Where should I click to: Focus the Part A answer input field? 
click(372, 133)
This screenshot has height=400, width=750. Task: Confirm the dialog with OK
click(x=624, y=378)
* * *
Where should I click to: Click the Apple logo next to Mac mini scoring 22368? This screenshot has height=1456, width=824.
---
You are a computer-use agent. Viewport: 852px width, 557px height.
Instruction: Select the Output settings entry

→ Assignment
Lines to set down from above: the line with "You are a computer-use", the line with "Instruction: Select the Output settings entry", and every line between, each exactly as written.

→ Result for this exercise
You are a computer-use agent. Viewport: 852px width, 557px height.
Instruction: Select the Output settings entry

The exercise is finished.